The input >>
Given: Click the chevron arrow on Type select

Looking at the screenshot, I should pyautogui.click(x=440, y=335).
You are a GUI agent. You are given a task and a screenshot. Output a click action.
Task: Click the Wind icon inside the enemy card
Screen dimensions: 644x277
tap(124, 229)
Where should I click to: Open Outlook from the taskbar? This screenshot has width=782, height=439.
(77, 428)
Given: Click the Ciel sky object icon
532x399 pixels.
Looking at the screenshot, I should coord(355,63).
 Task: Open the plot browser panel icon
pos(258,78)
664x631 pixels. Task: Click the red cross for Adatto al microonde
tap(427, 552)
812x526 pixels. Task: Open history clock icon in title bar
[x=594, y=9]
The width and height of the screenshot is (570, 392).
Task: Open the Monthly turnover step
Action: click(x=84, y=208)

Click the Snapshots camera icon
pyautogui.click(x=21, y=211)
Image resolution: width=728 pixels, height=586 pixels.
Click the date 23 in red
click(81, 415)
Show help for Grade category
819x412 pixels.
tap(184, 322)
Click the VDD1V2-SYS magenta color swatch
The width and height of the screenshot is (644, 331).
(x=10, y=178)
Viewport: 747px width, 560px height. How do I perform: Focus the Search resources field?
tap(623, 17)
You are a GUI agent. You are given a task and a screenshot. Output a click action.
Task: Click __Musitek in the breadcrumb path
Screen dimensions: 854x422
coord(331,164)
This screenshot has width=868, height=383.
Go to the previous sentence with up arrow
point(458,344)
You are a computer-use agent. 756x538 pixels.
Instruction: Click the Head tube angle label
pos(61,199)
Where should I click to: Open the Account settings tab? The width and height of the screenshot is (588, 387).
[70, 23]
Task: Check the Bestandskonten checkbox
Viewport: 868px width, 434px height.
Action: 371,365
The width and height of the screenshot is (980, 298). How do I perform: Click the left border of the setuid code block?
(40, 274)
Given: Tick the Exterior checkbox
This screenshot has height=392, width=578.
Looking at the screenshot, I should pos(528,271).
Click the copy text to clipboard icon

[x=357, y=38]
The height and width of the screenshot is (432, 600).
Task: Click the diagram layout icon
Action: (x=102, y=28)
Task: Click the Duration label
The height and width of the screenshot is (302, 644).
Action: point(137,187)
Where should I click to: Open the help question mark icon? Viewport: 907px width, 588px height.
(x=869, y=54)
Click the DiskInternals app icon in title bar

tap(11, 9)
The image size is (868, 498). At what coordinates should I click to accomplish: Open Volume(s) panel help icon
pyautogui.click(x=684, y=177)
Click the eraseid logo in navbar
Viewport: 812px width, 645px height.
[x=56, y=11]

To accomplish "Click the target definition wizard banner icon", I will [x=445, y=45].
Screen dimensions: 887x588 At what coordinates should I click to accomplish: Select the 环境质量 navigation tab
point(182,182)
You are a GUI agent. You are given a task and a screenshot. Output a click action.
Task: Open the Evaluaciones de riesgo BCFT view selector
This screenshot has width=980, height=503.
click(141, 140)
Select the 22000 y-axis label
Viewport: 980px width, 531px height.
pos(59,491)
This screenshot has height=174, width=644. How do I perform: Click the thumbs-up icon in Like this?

About this exercise >> Lines in the material above that include the string "checkbox" should be listed.

Your solution >>
Task: Check the Bestandskonten checkbox
Given: Tick the Exterior checkbox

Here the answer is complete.